To take down GOZ, law enforcement agencies like the FBI and Europol partnered with security companies in 10 countries to redirect P2P traffic back to servers under their control. The Department of Justice also charged 30-year-old Evgeniy Mikhailovich Bogachev with wire fraud, bank fraud, money laundering, conspiracy and computer hacking for his role in overseeing GOZ and CryptoLocker. Of course, since nature abhors a vacuum, a new brand of ransomware has taken CryptoLocker’s place. CTB-Locker is a growing threat even more insidious than CryptoLocker.
Elliptical Curve Cryptography and Tor: CTB-Locker’s Secret Weapons
CTB-Locker, which stands for Curve-Tor-Bitcoin Locker, is also known as Critroni. It uses elliptical curve cryptography (ECC) to encrypt user files. ECC is tougher to crack than traditional RSA cryptography. ECC builds keys on the elliptical curve equation y2=x3 + ax + b while traditional RSA cryptography uses lengthy factoring operations to encrypt files.
Both CryptoLocker and CTB-Locker are currently in the wild despite the takedown of the GOZ network. Ransomware can become a nightmare for users, which is why using cloud computing security solutions, network security tools and antivirus software for individual machines is more crucial now than ever before. CTB-Locker is worse than CryptoLocker because by using ECC, CTB-Locker encrypts user files more quickly, and makes them virtually impossible for users to decrypt. In fact, any attempt to decrypt the files results in the destruction of the private key.
To add another layer of complexity, CTB-Locker routes command-and-control traffic through the anonymous Tor network. By routing traffic through Tor, the creator of CTB-Locker makes it difficult to track down and eliminate the command-and-control server. When a user’s computer is infected with CTB-Locker, a locked onscreen message commands the user to pay ransom by sending Bitcoin. With both ECC encryption and Tor in play, the user has no options for decrypting the files or finding the attacker.
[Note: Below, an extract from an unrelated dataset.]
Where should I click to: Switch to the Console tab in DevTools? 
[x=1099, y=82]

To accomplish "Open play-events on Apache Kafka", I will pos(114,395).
Preventing and Surviving a Ransomware Infection
Someone who finds his or her computer infected with CryptoLocker or CTB-Locker should take the following steps:
- Avoid paying the ransom. Paying the ransom doesn’t mean that users will receive the encryption keys for their files. Most likely, they will send Bitcoin to an attacker and still never recover their files.
- Restart the infected computer from the antivirus boot disc. Alternatively, visit the antivirus company’s website and use its online scanning and cleaning tool. Avoid using the computer again until the hard drive has been scanned and cleaned.
- Contact law enforcement. In addition to leaving a complaint with the Internet Crime Complaint Center (IC3), contact local law enforcement. Police may not immediately find the attacker, but repeated complaints can give law enforcement enough information to mount another GOZ-like takedown.
Most ransomware spreads through phishing emails, so users should never click a link in an e-mail message no matter how urgent the message appears to be. Users should copy and paste the URL into a browser window, or they should hold the cursor over the button, display the URL and type it into the browser field.
Avoiding a ransomware infection by using computer security solutions is the best way to prevent a CTB-Locker encounter. Also, backing up files on a regular basis ensures that even when users can’t decrypt the files, they have extra copies that they can access. Unfortunately, ransomware is becoming more popular because so many people are willing to pay the ransom. They don’t realize that once the files are encrypted, all of the data is lost.